Compensation probe heads to Supreme Court
Recommendations will be made to B. C. Supreme Court today after a three- month investigation into the Calgary law firm Blott & Company, which allegedly mishandled the residential school abuse compensation awards of some of its 4,100 aboriginal clients.
“I can assure you this has been a very thorough investigation and treated very seriously.

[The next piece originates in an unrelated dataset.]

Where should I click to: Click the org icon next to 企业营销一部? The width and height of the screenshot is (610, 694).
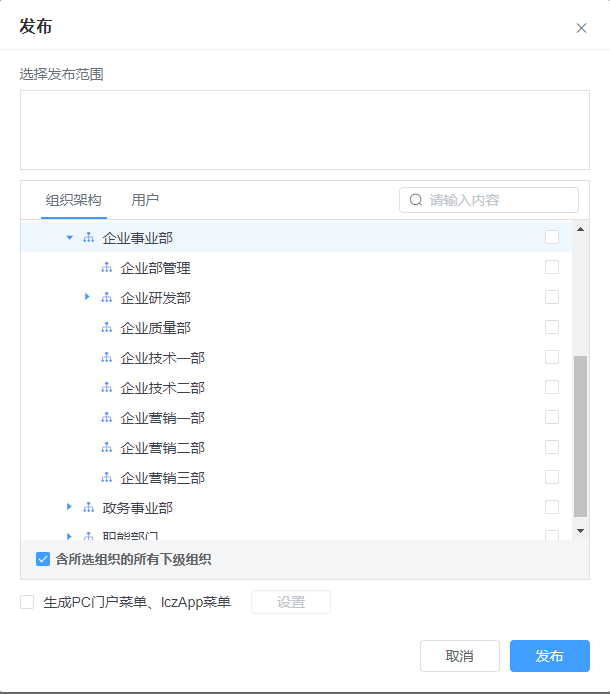[x=106, y=418]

It has not been a whitewash,” AFN lawyer Kathleen Mahoney told delegates at the Assembly of First Nations Aboriginal Justice Forum Thursday at the Westin Bayshore Hotel in Vancouver.

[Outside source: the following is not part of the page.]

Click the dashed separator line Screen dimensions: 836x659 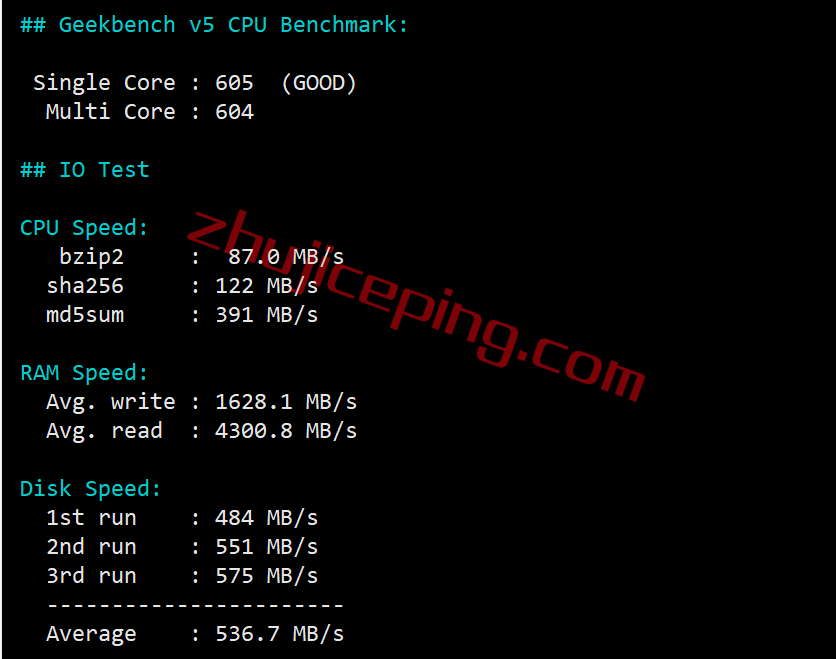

She said more than 730 people have been interviewed and over 14,600 documents examined to determine whether Blott & Company broke a settlement agreement rule by not paying out the full compensation package awarded to successful claimants and instead entered into third- party agreements with them.

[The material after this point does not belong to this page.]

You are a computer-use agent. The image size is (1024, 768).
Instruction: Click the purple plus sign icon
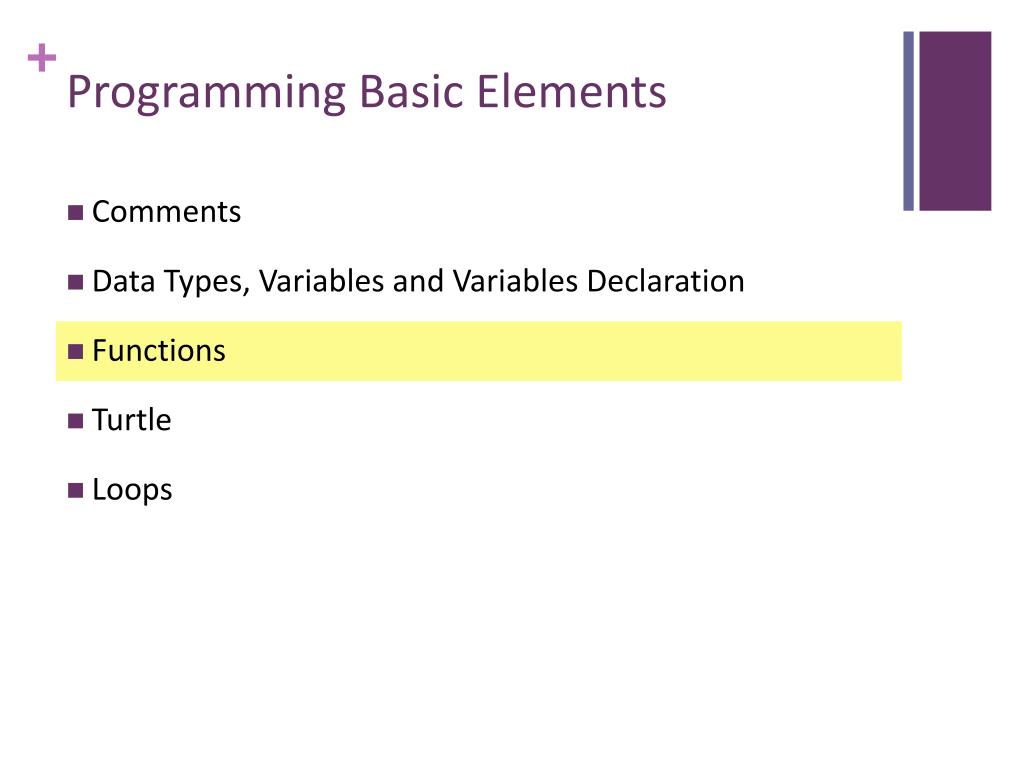coord(42,57)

Those agreements allegedly involved charging clients a high finder’s fee for referring them to lending companies, which then charged exorbitant interest rates on loans provided in anticipation of them receiving a federal residential school abuse settlement.
She expects the B. C. Supreme Court judge, after receiving the recommendations today, will set a hearing date to hear from all parties and then decide whether Blott & Company breached the settlement process rules and determine “whether those interest rates and finder fees were legitimate.”
Previously the chief adjudicator in the settlement agreement process, Daniel Ish, said the court- ordered investigation should serve as a “wakeup call” to about 200 lawyers representing Individual Assessment Process clients across Canada.